WHAT YOU WILL DO.
Write out the data below word for word, line by line, and leave out the pictures.

DATA FOR PROCESSING.
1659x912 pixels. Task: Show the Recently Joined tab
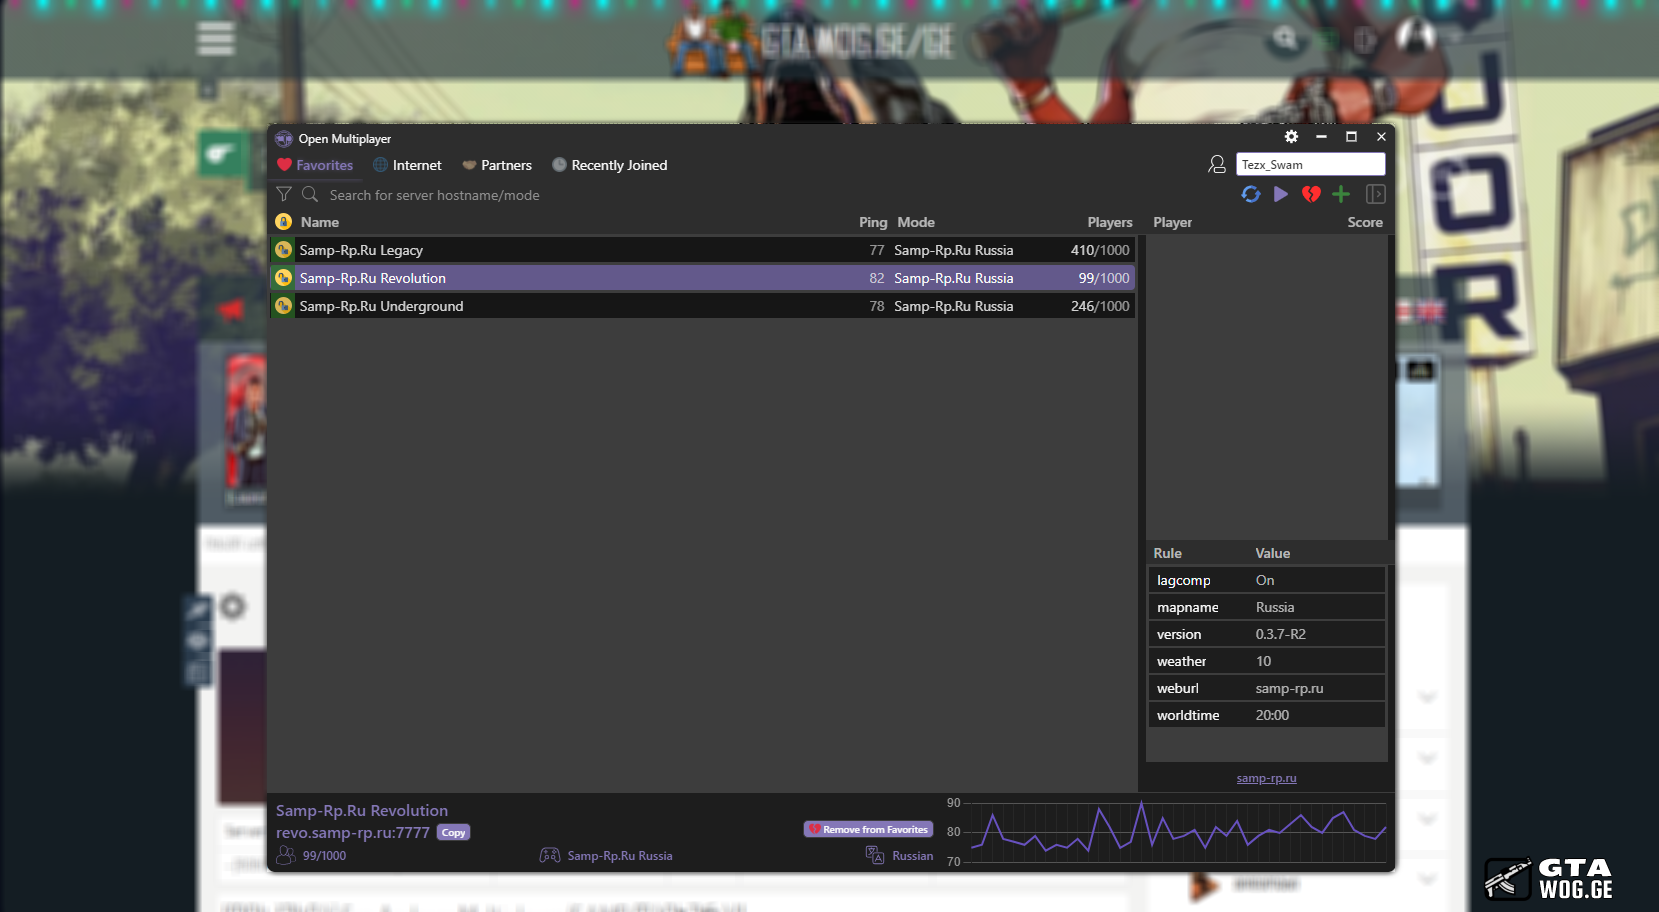pos(609,165)
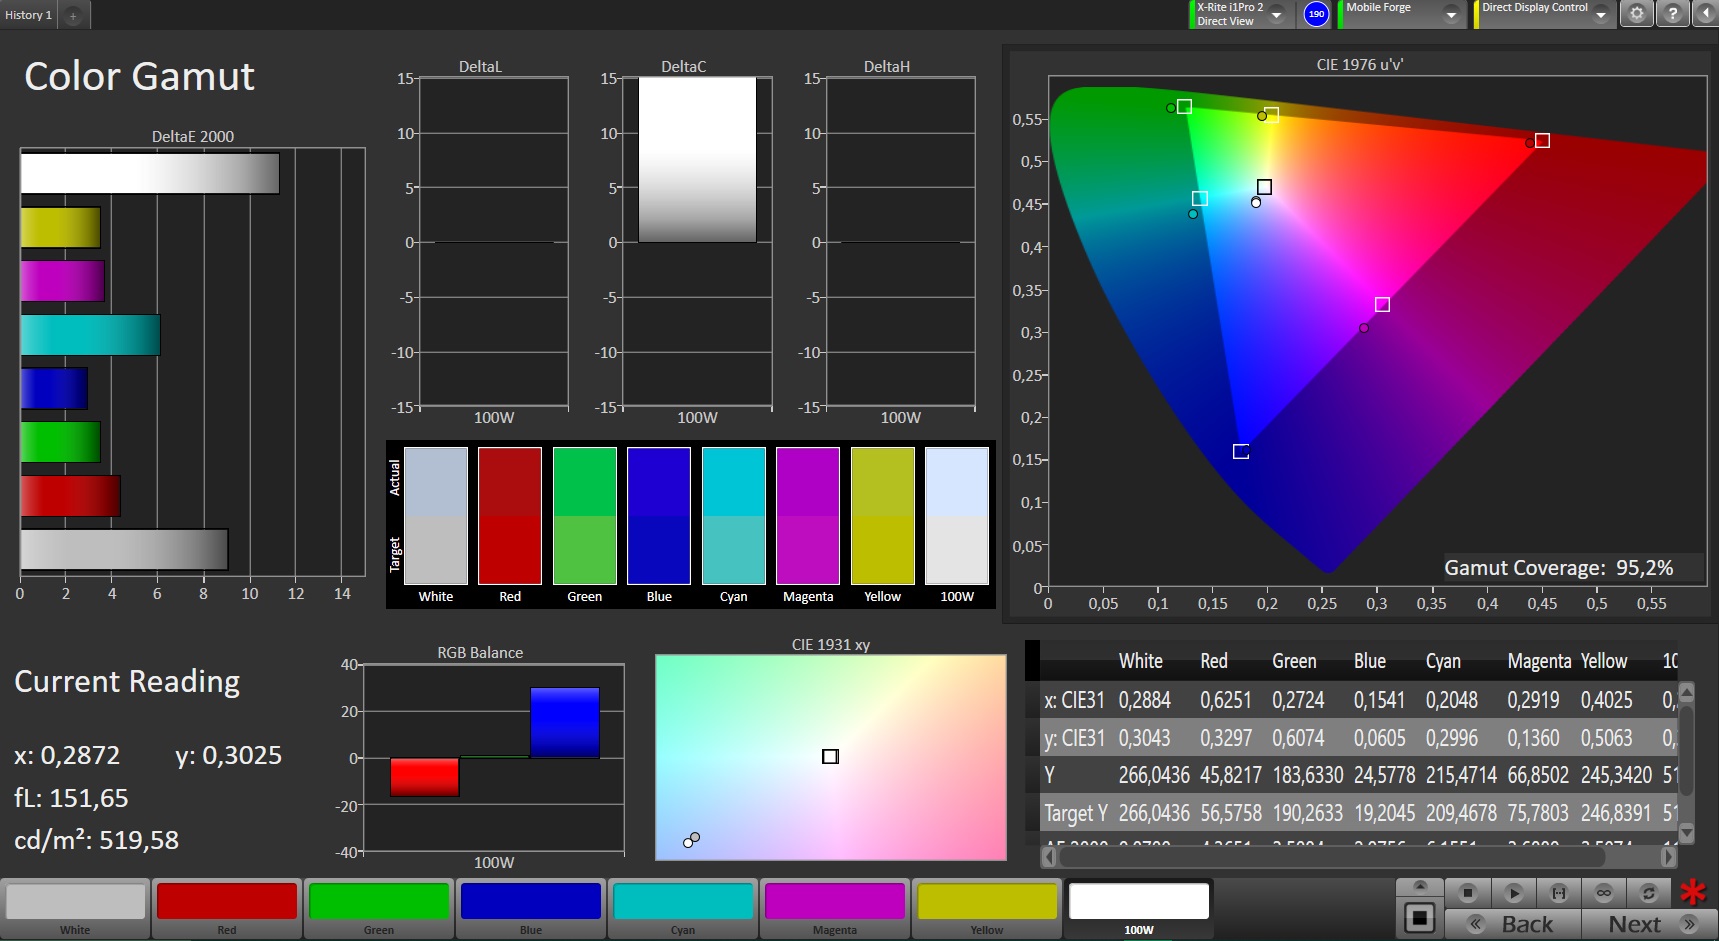Click the left-arrow panel collapse icon at top right
The width and height of the screenshot is (1719, 941).
(x=1705, y=14)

THE ANSWER.
1659x912 pixels. Task: Show the Recently Joined tab
pos(609,165)
Click the left-arrow panel collapse icon at top right
The width and height of the screenshot is (1719, 941).
(x=1705, y=14)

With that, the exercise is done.